Alfons Maria Mucha (24 July 1860 – 14 July 1939), known as Alphonse Mucha, was a Czech Art Nouveau painter and decorative artist, known best for his distinct style. He produced many paintings, illustrations, advertisements, postcards, and designs.
Born in 1860 in the small Moravian town of Ivančice, then one of the Slavic provinces of the Austrian Habsburg Empire, Mucha came of age in an era of nationalistic consciousness, a reaction against the increasing Germanization of Czech culture. As such, he saw art as a means of responding to his nation’s need for cultural representation. These aspirations were put on hold following his rejection from the Academy of Fine Arts in Prague. Mucha was forced to earn a living as an apprentice scene painter in Vienna, and then as a portrait painter in the Moravian town of Mikulov. His talents eventually caught the eye of two local counts, whose patronage allowed him to gain formal training in Munich, and later in Paris.
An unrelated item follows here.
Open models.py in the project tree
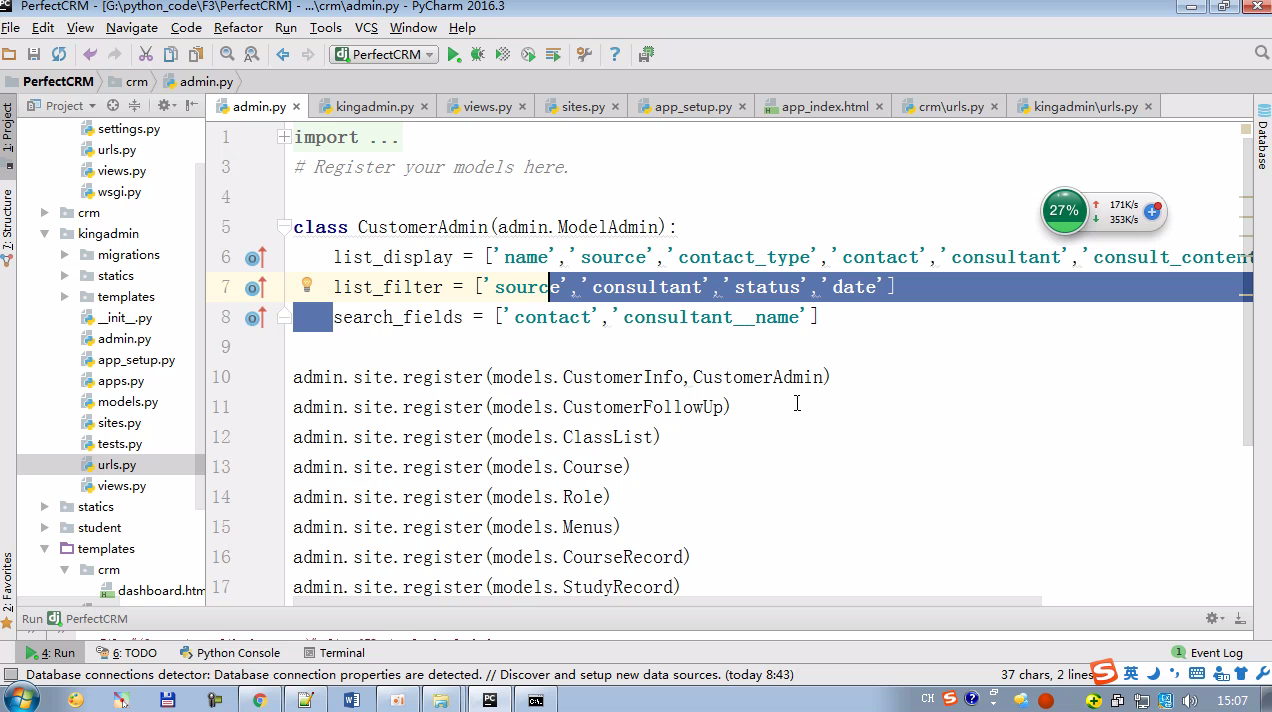Viewport: 1272px width, 712px height. (x=127, y=402)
Mucha’s instantly recognizable works feature beautiful women with long tendrils of hair and flowing garments surrounded by decorative botanical motifs in delicate shades of peach, gold, ochre, and Nile green. He originally found fame via his stunningly original poster designs for the legendary actress Sarah Bernhardt, but is best known today for his innovative advertisements, posters, and decorative works. Mucha resented his work’s formal association with Art Nouveau, which to him represented a uniquely contemporary—rather than timeless—movement. The ubiquitous use of the poster in the late 19th century was instrumental in popularizing an aesthetic that, to many, became known simply as “le style Mucha.”
Mucha remained devoted to his native country all his life and in the 1920s created a magnificent set of murals about the glory and history of the Czech people.